Alternative Explanation Then we might say that 1.In any country, peons satisfy the conditions of your commands (when they speak the language you utter them in). 2.“I’d like some cheese” and “Je voudrais du fromage” have the same satisfaction conditions. 3.Peons will bring me cheese in France when I say “Je voudrais du fromage.”
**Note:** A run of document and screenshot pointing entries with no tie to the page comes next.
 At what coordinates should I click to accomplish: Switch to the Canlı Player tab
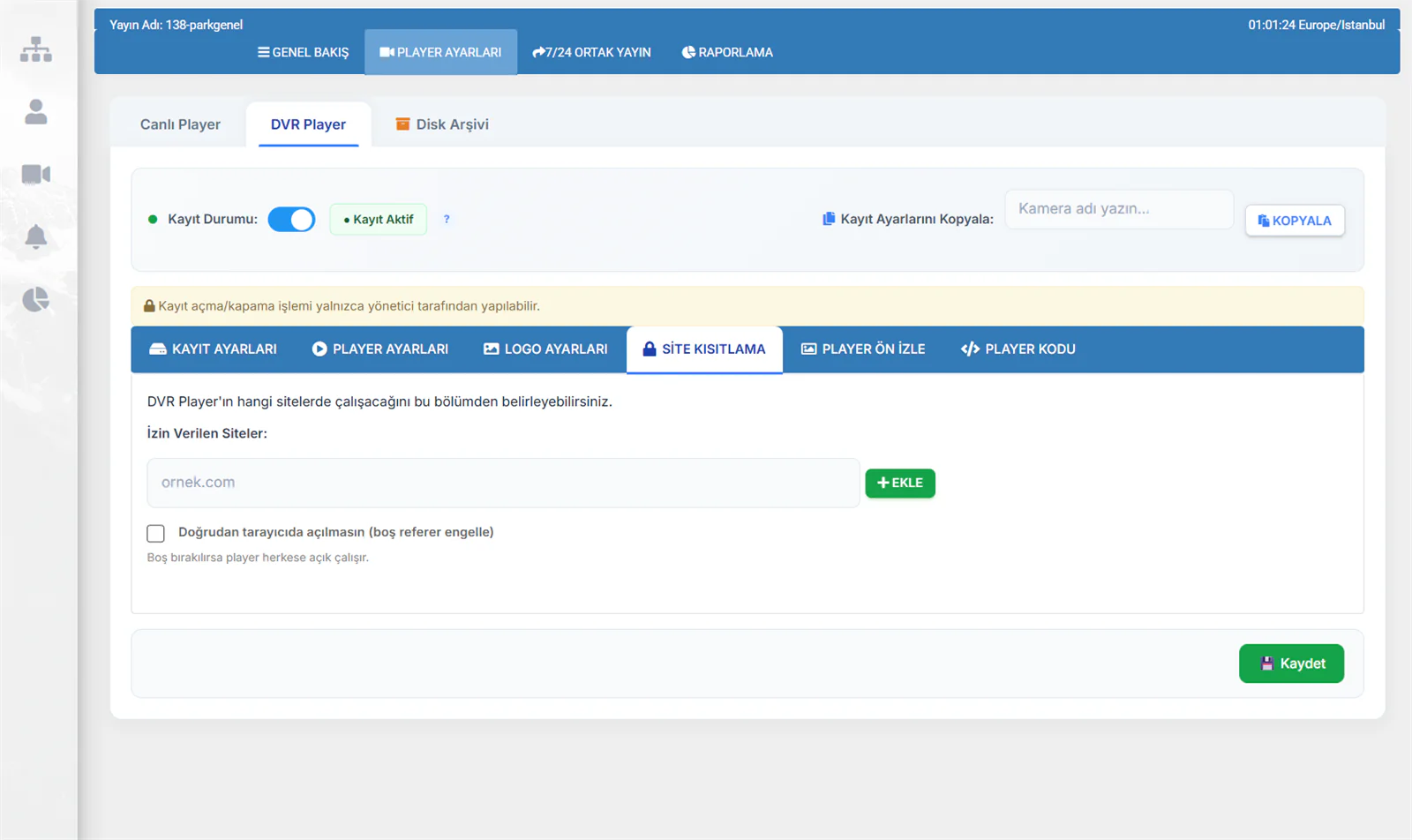coord(180,124)
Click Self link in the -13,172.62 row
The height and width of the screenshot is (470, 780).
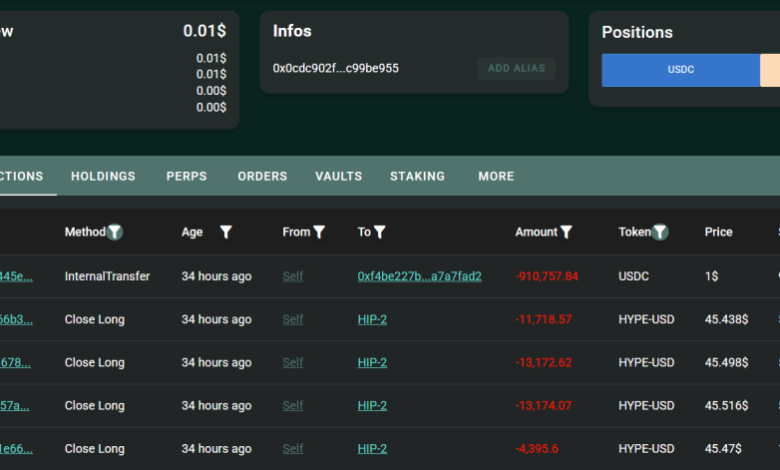(x=292, y=363)
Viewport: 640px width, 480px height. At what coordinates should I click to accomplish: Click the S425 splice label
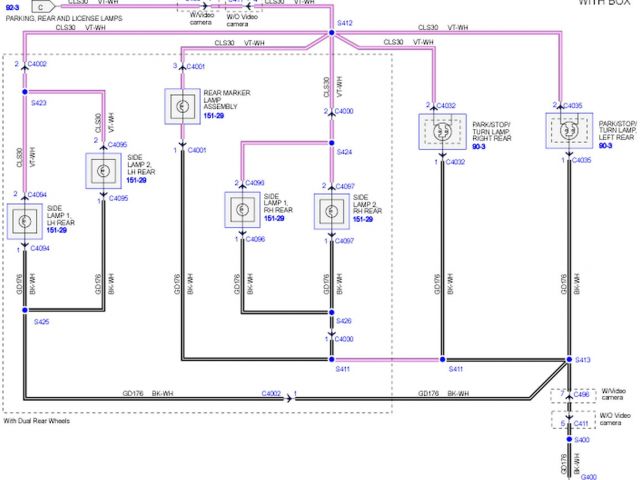[x=41, y=322]
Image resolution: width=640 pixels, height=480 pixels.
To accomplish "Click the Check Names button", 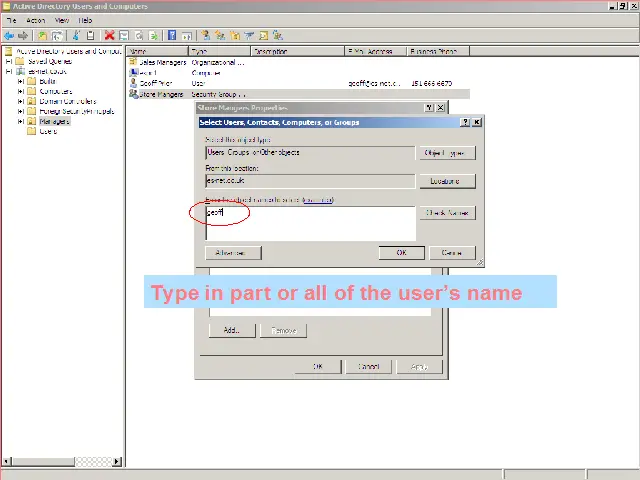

PRO Argument 7: Pragmatic Argument Horwich’s final argument is that since his theory explains why translation works, it explains why we bother translating things. I’m not sure this gets to count as an extra reason for accepting the theory.
Horwich is not the only use theorist, but he’s one of the few that I understand. His views are put forth in admirable clarity. Here’s a summary of the arguments, color- coded for whether I think they work, don’t work, or are still up for grabs.
Rainbows 1.There’s only one sense of ‘meaning.’ 2.UT required for meaning to explain use. 3.Appropriate similarity in use = same meaning 4.UT required for synonym equivalence. 5.UT required for implicit definitions to work. 6.UT required for efficacy of translation. 7.UT explains purpose of translation.